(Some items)
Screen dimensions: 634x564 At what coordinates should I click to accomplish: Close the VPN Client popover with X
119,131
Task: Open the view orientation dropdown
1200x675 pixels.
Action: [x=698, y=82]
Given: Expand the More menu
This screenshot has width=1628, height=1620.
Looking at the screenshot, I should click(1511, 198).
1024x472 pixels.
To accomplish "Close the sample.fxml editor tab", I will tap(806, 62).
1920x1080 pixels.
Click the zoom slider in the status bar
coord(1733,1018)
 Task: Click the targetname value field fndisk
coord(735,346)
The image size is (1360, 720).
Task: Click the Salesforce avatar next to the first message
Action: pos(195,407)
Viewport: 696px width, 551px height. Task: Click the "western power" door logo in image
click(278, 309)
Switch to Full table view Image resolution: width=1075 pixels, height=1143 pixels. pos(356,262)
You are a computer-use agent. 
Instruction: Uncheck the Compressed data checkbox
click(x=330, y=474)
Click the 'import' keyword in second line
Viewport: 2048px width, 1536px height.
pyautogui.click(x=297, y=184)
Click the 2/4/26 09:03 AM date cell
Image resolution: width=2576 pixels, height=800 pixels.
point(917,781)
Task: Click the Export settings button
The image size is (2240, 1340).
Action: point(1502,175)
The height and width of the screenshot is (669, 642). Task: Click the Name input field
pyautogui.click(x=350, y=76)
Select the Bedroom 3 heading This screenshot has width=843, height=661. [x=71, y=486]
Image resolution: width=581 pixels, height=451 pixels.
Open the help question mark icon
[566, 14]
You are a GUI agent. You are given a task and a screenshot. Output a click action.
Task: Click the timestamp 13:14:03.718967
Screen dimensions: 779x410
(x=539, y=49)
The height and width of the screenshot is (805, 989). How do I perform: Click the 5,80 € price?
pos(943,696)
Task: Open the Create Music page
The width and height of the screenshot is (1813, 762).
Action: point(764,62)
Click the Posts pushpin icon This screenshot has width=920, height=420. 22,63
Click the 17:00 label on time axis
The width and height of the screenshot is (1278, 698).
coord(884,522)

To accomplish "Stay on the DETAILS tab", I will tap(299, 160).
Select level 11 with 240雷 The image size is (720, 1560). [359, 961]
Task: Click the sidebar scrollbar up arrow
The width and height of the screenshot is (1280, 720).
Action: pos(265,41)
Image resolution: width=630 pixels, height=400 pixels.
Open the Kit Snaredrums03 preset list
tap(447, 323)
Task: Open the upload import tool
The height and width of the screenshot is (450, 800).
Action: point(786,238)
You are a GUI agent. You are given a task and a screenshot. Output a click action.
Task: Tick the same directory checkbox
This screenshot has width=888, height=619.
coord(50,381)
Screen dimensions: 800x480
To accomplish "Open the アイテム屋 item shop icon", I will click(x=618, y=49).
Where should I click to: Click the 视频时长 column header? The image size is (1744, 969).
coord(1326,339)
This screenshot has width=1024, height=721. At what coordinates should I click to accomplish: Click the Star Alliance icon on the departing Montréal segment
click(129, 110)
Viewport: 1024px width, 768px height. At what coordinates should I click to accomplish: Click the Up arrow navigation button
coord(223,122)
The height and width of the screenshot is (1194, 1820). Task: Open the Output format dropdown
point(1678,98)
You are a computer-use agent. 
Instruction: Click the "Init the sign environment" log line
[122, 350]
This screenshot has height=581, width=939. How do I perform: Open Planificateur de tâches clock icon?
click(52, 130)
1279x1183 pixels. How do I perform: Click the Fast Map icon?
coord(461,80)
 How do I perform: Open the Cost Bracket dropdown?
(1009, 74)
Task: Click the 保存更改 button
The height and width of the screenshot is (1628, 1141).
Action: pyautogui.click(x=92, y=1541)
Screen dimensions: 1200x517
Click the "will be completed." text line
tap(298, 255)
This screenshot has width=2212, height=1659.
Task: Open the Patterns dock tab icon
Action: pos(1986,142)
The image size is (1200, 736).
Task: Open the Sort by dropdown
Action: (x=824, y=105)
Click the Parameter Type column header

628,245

[GIVEN TASK]: Convert the items from the line with "Screen dimensions: 800x480" up to and including the line with "click(129, 110)" into a two-column CSV with the headers instruction and response. Use one row per item, put each field in double quotes, and replace any line breaks with spaces.

[CORRECT RESPONSE]:
instruction,response
"Screen dimensions: 800x480 To accomplish ""Open the アイテム屋 item shop icon"",","I will click(x=618, y=49)."
"Where should I click to: Click the 视频时长 column header? The image size is (1744, 969).","coord(1326,339)"
"This screenshot has width=1024, height=721. At what coordinates should I click to accomplish: Click the Star Alliance icon on the departing Montréal segment","click(129, 110)"